We often take Deep Nitrogen measurements after harvest and find between 80-120 kg/ha of nitrogen in the top 70cm of soil; by the time the next crop is planted 5-6 months later it is often 160-220kg/ha.
Assuming the crop can use 50-60% of this nitrogen (a fairly typical figure for Nitrogen) this implies that the crop can access somewhere between 80 and 130kg/ha of Nitrogen.
I say that this implies what a crop can access, because farming is rarely predictable and mathematical. But a 5 ton/ha barley crop at 1.8% Nitrogen will remove 90kg of N in the grain, so it gives us a rough guide.
On the subject of Sulphur, as I have said many times before in Think Agronomy it is very rare to see a response to this nutrient in most crops in Kenya. Sulphur does get leached and it is relatively cheap to apply a small maintenance amount; I still apply 15-25kg/ha of sulphate (SO3) on most crops to make sure.

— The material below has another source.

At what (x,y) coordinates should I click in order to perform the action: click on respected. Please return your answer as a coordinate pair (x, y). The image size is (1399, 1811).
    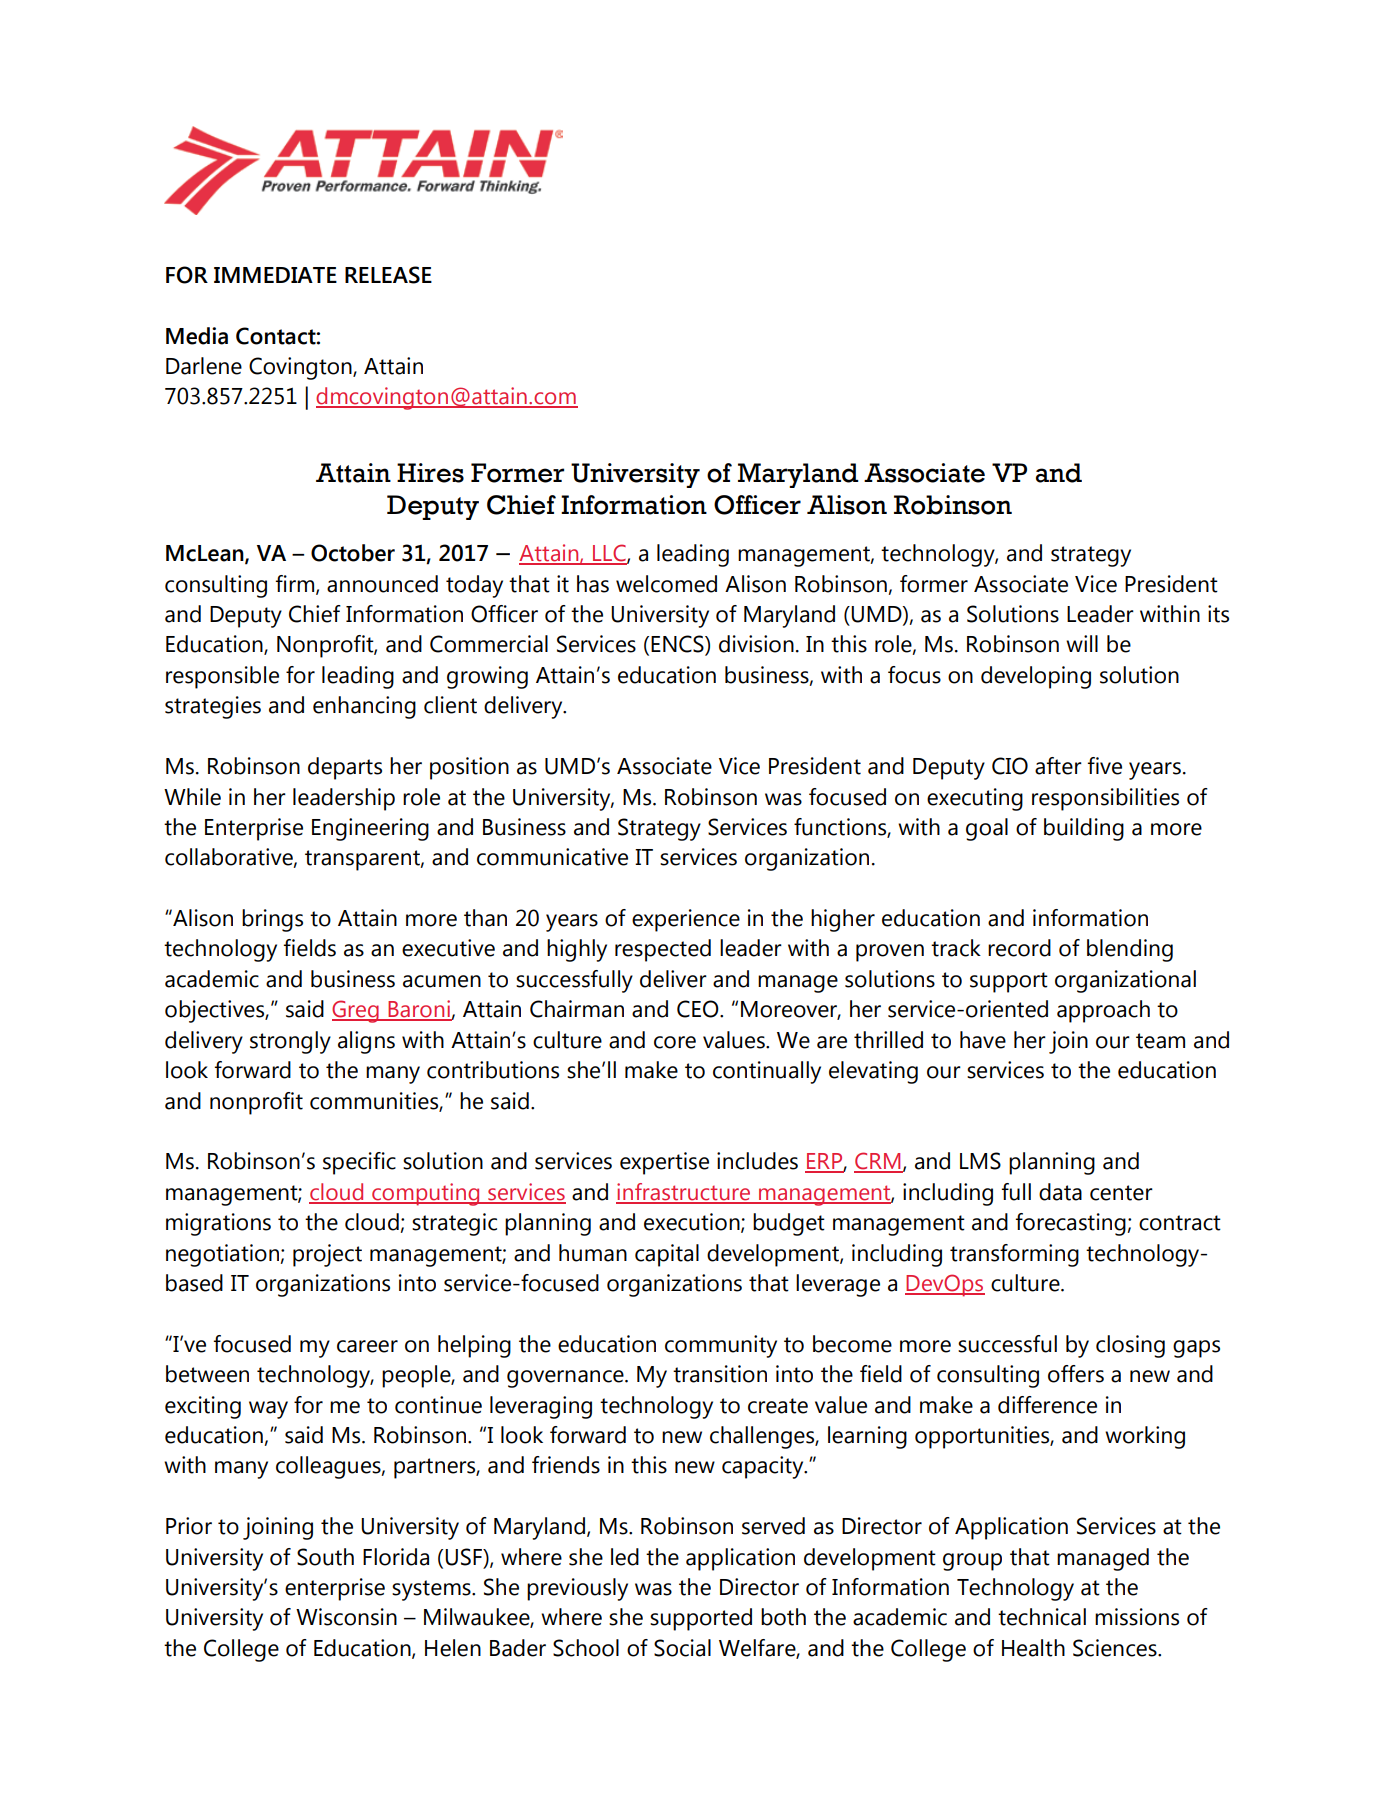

In conclusion, if you are in Timau or Mau Narok, or indeed on a Black Cotton soil in Laikipia and your yield expectation is only 3-4 t/ha you probably have enough Nitrogen in the soil and the planting fertiliser.
When you push yields to the levels that our soils are actually capable of, around 60kg/ha of total Nitrogen is probably required, especially if your grain Nitrogen levels at harvest at below 1.4%. For those regularly pushing above 7.5 t/ha, the total should be closer to 100kg/ha N.
Give canola priority at planting
Looking ahead to canola planting in September, do not delay. We so often wait for the perfect establishment by delaying planting until there is some sign of rain, but end up compromising the potential of the crop by making it flower and pod fill when the rain has finished.
The best crops I see are the most ‘untidy’ at the beginning, with a slightly split germination, but they end up winning because they make better use of the moisture later in the season. They are also less likely to be harvested in March which can be a disaster if the rains arrive early.
If we conserve the moisture we have now and get more in August, canola planting should take priority in September, starting with Jazz and finishing with Blazer.
And I may be going against the grain here, but if you are cover cropped during the fallow think very carefully about terminating the cover now to conserve what moisture you have. Having to plant in October will severely limit yields.
…and Companion Cropping to reduce Millipede damage in canola
Having tried some areas of canola sown with a companion crop of peas, phacelia and buckwheat last year, the millipede damage was definitely reduced and the establishment improved, as they appeared to be distracted by the other food sources available to them.
Whilst there might be some competition in the early stages this is far outweighed by the improved establishment and we can experiment with different types of companions and terminating them earlier or later.
In the photo below we used a mix of peas, buckwheat and phacelia. For me this makes so much sense. Avoid overthinking soil health, and focus instead on the building blocks of how to use fewer insecticides and fungicides where sensible. The benefits will follow.